You are viewing a plain text version of this content. The canonical link for it is here.
Posted to commits@hudi.apache.org by "selvaraj (Jira)" <ji...@apache.org> on 2021/08/25 22:48:00 UTC

[jira] [Created] (HUDI-2363) COW : Listing leaf files and directories twice

selvaraj created HUDI-2363:
------------------------------

             Summary: COW : Listing leaf files and directories twice
                 Key: HUDI-2363
                 URL: https://issues.apache.org/jira/browse/HUDI-2363
             Project: Apache Hudi
          Issue Type: Bug
          Components: Writer Core
            Reporter: selvaraj
         Attachments: Screen Shot 2021-08-25 at 5.36.52 PM.png

Team,

In our organization we are still using Hudi 0.5.0.  We would upgrade to the latest version in couple of quarters.   

problem scenario :

Many use cases in our project using COW and hive sync is disabled.  One of the Hudi contains two years worth of data , which are partitioned by date.  For every write on this table, i notice that Listing leaf files and directories job triggered twice.
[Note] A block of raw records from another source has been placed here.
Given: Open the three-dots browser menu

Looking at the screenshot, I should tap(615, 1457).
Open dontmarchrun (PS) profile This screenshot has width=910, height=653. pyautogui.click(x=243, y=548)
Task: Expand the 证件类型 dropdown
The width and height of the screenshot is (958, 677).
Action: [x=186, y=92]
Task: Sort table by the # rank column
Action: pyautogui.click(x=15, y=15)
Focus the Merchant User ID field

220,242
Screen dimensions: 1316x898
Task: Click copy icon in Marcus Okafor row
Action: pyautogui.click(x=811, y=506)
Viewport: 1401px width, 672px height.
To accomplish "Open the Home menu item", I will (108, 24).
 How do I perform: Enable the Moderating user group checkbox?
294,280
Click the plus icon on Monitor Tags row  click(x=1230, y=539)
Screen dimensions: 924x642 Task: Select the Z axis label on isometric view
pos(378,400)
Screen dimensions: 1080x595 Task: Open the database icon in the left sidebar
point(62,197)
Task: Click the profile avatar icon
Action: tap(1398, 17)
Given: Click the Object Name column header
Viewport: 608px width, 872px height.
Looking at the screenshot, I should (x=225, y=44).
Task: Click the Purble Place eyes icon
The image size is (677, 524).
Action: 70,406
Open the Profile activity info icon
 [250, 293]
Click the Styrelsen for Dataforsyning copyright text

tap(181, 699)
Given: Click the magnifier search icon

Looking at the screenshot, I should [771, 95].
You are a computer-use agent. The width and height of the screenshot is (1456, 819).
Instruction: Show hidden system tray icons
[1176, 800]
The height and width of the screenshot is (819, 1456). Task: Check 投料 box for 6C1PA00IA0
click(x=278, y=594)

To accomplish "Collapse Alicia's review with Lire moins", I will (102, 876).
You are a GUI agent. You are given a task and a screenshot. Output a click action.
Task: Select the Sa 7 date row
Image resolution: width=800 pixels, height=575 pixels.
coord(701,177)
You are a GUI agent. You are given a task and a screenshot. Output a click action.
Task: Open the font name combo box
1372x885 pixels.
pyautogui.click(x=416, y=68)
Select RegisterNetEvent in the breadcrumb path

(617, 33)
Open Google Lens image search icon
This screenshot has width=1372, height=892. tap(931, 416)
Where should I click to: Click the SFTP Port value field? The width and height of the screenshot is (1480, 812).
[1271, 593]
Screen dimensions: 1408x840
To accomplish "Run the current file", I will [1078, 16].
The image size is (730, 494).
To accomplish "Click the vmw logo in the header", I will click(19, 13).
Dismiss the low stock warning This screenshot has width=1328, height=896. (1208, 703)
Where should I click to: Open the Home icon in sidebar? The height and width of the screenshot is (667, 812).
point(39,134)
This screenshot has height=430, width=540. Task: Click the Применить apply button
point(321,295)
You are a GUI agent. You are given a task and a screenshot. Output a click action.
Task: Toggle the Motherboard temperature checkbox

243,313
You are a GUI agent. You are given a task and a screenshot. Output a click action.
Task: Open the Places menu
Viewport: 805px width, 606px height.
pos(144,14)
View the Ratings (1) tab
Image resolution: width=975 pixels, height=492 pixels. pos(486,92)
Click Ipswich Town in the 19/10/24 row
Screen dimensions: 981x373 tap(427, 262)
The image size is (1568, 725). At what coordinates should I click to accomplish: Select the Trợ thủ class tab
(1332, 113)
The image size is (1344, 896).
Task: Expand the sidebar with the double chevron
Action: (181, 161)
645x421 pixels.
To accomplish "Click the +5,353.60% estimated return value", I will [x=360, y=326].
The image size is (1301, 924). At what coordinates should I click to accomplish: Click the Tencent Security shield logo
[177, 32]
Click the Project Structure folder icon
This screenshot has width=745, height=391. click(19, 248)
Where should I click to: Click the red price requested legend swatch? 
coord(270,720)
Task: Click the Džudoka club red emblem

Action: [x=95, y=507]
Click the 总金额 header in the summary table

Normally it is triggered only once.  Attache the screenshot. 

 

once the first  listing leaf files and directories are done, i noticed the below warning. and then another listing of leaf files and directories logs are rolled. 

21/08/24 20:40:40 *WARN* SharedInMemoryCache: Evicting cached table partition metadata from memory due to size constraints (spark.sql.hive.filesourcePartitionFileCacheSize = 262144000 bytes). This may impact query planning performance.

 

I  spent some time in investigating the source code but couldn't trace where exactly it is being invoked .

 

Are there any relationship between the warning message and this twice the listing happening?

How can it be avoided here?

 



--
This message was sent by Atlassian Jira
(v8.3.4#803005)